暗殺者たちは「一人の人間を除けば共和政は戻る」と考えました。しかし問題は個人ではなく構造——中小農民の消滅と軍の私兵化——だったため、カエサルを殺しても同じ構造から次の実力者が現れただけでした。「人ではなく仕組みが体制を決める」という歴史の見方は、フランス革命やロシア革命の論述でも応用できます。
入試で狙われるポイント総覧
- 第1回三頭政治=カエサル・ポンペイウス・クラッスス(私的な密約)
- 第2回三頭政治=オクタウィアヌス・アントニウス・レピドゥス(法的に承認)
- ガリア遠征と『ガリア戦記』
- ファルサロスの戦いでポンペイウスを破る
- 終身独裁官に就任し、前44年に暗殺される
- 暦はユリウス暦
- 暗殺者はブルートゥス・カッシウスら
- 決着はアクティウムの海戦(前31年)
- Q1. 第1回三頭政治を構成した3人を答えよ。
- A. カエサル・ポンペイウス・クラッスス
- Q2. カエサルが遠征し、記録を著した地域と書名は。
- A. ガリア、『ガリア戦記』
- Q3. ポンペイウスを破った戦いは。
- A. ファルサロスの戦い
- Q4. カエサルが制定した暦の名称は。
- A. ユリウス暦
- Q5. カエサルを暗殺した中心人物を2人挙げよ。
- A. ブルートゥスとカッシウス
- Q6. アントニウスとクレオパトラを破った海戦と年を答えよ。
- A. アクティウムの海戦、前31年
よくある質問
- カエサルはローマ皇帝ですか?
- 違います。

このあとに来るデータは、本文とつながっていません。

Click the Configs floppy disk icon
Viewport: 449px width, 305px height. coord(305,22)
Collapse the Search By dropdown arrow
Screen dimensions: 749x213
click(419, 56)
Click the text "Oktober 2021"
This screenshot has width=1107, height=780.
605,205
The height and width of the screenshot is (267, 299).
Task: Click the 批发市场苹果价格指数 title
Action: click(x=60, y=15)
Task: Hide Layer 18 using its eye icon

カエサルは終身独裁官であり、初代皇帝(元首)は養子のオクタウィアヌス=アウグストゥスです。共通テストの定番の誤り選択肢なので注意してください。
- なぜカエサルは暗殺されたのですか?
- 終身独裁官への就任などから王政の復活を狙っていると見なされ、共和政の伝統を重んじる元老院議員の反発を招いたためです。
- 暗殺後に共和政が戻らなかったのはなぜですか?
- 問題がカエサル個人ではなく、中小農民の消滅と軍の私兵化という構造にあったからです。構造が変わらない以上、次の実力者が現れるだけでした。
- 第1回と第2回の三頭政治の違いは?
- 第1回は私的な政治同盟(密約)、第2回は法的に承認された公職です。構成メンバーの違いとあわせて問われます。